Provider caution on multi-year commitments
With PUCT still working through 2026 reliability rulemakings and ERCOT market design conversations still open, providers may be building conservatism into their multi-year price signals. Mid-term contracts, which mostly cover 18 to 24 months, escape the tail of that uncertainty.
What it means for commercial buyers
For a commercial shopper choosing contract length in July 2026, the practical read is straightforward:
- The long-term discount is no longer automatic. Two months ago, taking a 36-month plan would have anchored below what mid-term was offering. Today, the average long-term quote will land above the average mid-term quote.
- The cheapest long-term deals still exist. The long-term median at 8.00 cents per kWh is still the lowest median in the market. Buyers willing to shop the tail of the distribution can still lock a below-market long-term rate. It just is not the default anymore.
- Mid-term is doing the work long-term used to do. Mid-term plans at a 9.52-cent average, 8.80-cent median, and 91 active plans are covering the space of a moderate commitment at a moderate rate. For buyers who want more than 12 months of price certainty without committing three years to a market that is repricing, mid-term is the current sweet spot.
- Short-term stays the most expensive tier. At an 11.83-cent average and 12.50-cent median, month-to-month and 12-month plans are still pricing well above longer commitments across all TDU territories.
How to verify current bands
Aggregate per-TDU medians from the July 8 catalog pull:
- Oncor: 9.40 cents per kWh (146 plans)
- CenterPoint: 9.90 cents per kWh (138 plans)
- TNMP: 10.06 cents per kWh (126 plans)
- AEP Central: 10.43 cents per kWh (112 plans)
- AEP North: 12.50 cents per kWh (102 plans)
Buyers in AEP North continue to pay the largest territory premium in the state, and Oncor buyers see the widest set of below-market options. These bands cover all contract lengths combined; the term-length inversion described above sits inside these territory numbers.

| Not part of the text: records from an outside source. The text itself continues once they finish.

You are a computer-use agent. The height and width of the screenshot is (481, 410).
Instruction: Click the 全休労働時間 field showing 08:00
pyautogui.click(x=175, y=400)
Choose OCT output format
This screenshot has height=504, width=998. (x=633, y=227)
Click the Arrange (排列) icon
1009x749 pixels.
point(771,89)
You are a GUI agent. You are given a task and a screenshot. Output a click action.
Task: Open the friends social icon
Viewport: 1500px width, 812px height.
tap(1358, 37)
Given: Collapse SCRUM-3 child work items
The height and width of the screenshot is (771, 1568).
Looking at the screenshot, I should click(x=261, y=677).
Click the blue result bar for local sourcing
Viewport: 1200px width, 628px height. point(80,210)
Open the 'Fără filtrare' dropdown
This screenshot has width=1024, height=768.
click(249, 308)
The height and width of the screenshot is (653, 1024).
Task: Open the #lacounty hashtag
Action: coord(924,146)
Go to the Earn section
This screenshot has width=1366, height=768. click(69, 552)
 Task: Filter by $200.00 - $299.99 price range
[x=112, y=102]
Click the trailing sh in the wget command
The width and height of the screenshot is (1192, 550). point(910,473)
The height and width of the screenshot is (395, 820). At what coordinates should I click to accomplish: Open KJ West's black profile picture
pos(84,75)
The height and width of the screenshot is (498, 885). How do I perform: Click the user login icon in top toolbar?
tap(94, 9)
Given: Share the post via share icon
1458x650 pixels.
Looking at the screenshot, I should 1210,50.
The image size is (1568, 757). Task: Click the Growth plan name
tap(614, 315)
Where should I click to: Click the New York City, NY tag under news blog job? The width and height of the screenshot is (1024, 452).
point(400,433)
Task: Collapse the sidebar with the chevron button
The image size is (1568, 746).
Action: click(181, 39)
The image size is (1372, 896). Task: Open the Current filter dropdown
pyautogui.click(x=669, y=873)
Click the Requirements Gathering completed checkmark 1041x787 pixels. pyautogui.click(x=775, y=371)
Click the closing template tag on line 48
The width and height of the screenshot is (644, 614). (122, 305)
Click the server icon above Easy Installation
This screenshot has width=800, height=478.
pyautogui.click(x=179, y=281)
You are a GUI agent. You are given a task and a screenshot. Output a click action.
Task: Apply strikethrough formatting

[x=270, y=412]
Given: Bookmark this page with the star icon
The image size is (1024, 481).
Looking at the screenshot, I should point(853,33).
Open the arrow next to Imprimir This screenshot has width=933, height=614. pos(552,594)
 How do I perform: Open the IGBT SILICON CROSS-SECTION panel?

The catalog will keep moving. TxCP re-scrapes the 27 active REPs daily, and another 220 plans are currently flagged as at-risk of removal in the next window. Commercial buyers timing a renewal or a new contract in Texas should expect the rate curve to keep repricing across the summer.
Data notes
All rates in this article are averages and medians across the July 8, 2026 TxCP active-plan catalog for commercial usage bands, aggregated at the TDU and contract-length levels. Individual retail electric provider quotes will vary. No per-provider or per-plan rates are published here. Historical comparison uses the June 22, 2026 catalog snapshot.